Exercise directions: Copy the entries word for word, starting at the beginning of the entries and ending with the line that contains "This screenshot has", including that line.

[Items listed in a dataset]
====================

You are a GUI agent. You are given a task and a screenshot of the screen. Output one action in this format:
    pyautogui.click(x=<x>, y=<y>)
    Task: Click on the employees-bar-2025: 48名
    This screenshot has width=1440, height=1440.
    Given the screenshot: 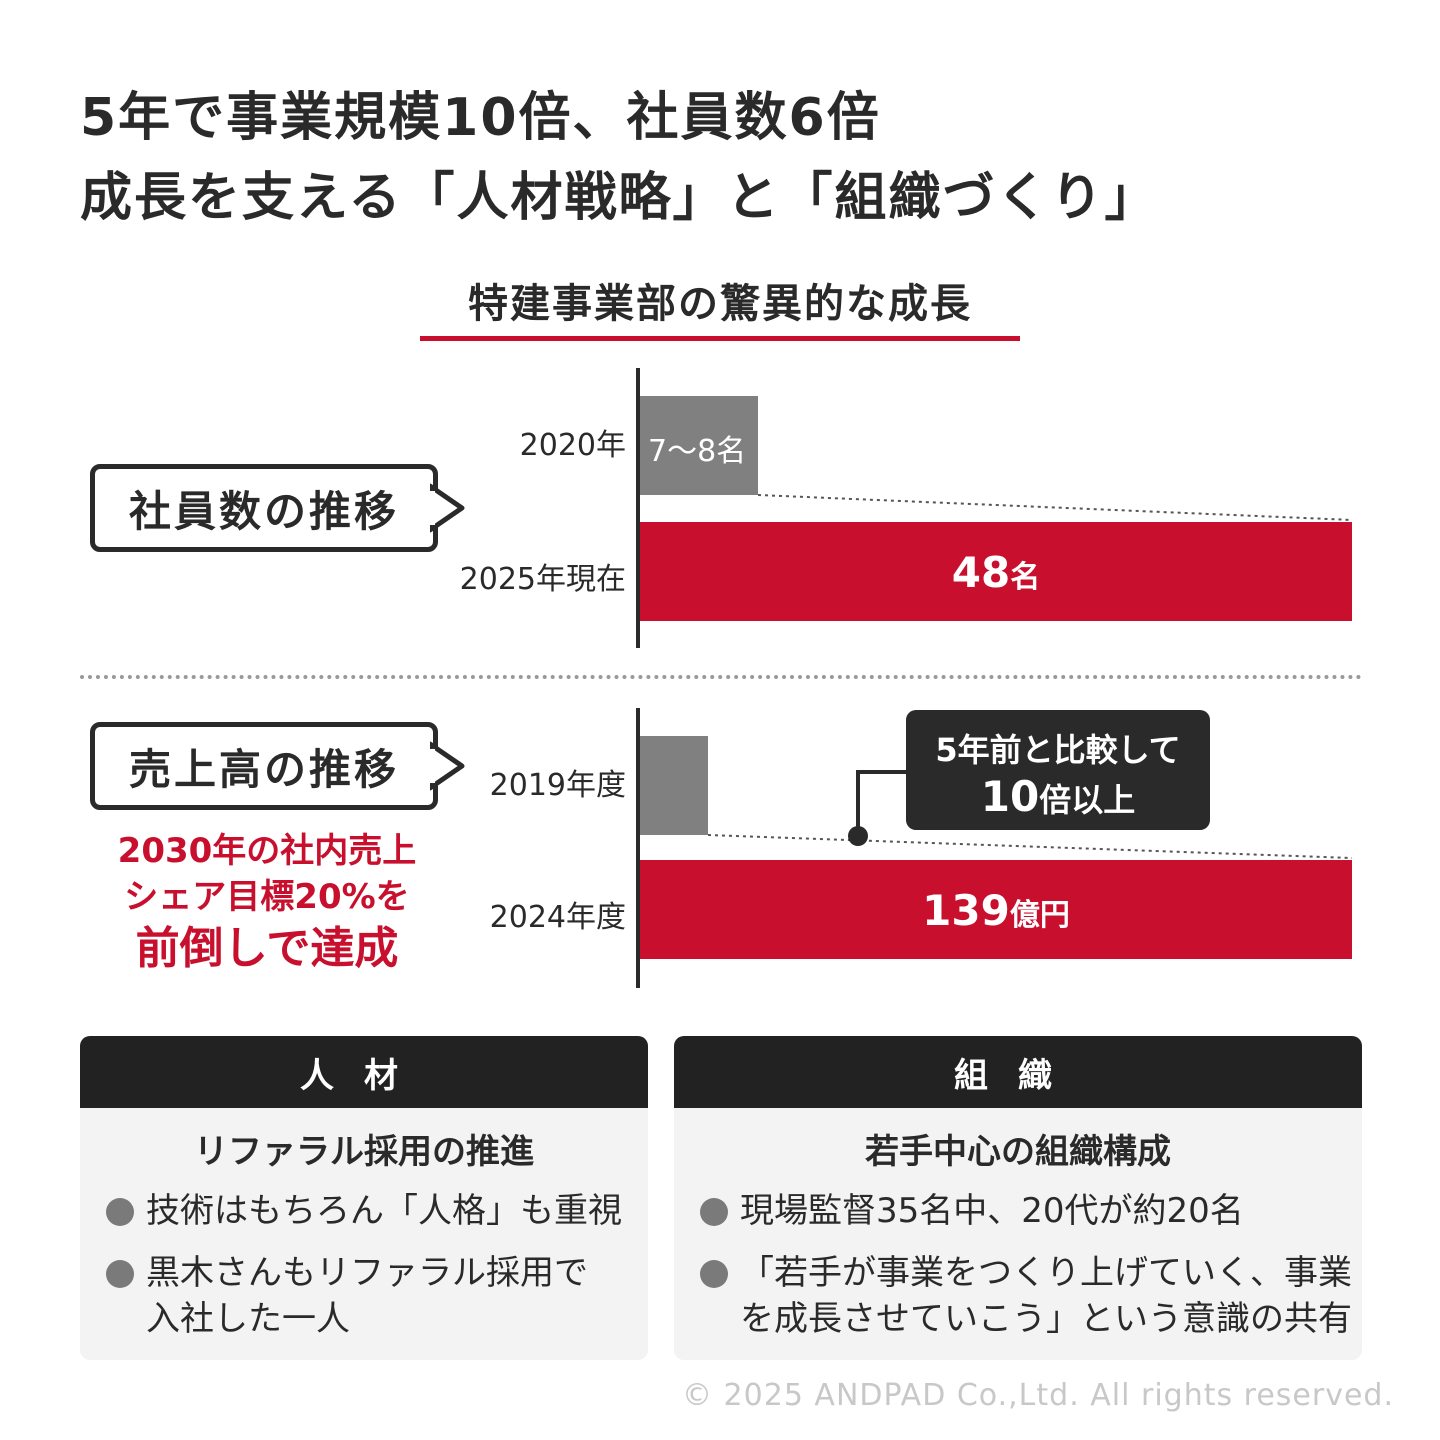 What is the action you would take?
    pyautogui.click(x=996, y=572)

====================

Answer to the exercise:
You are a GUI agent. You are given a task and a screenshot of the screen. Output one action in this format:
    pyautogui.click(x=<x>, y=<y>)
    Task: Click on the employees-bar-2025: 48名
    This screenshot has width=1440, height=1440.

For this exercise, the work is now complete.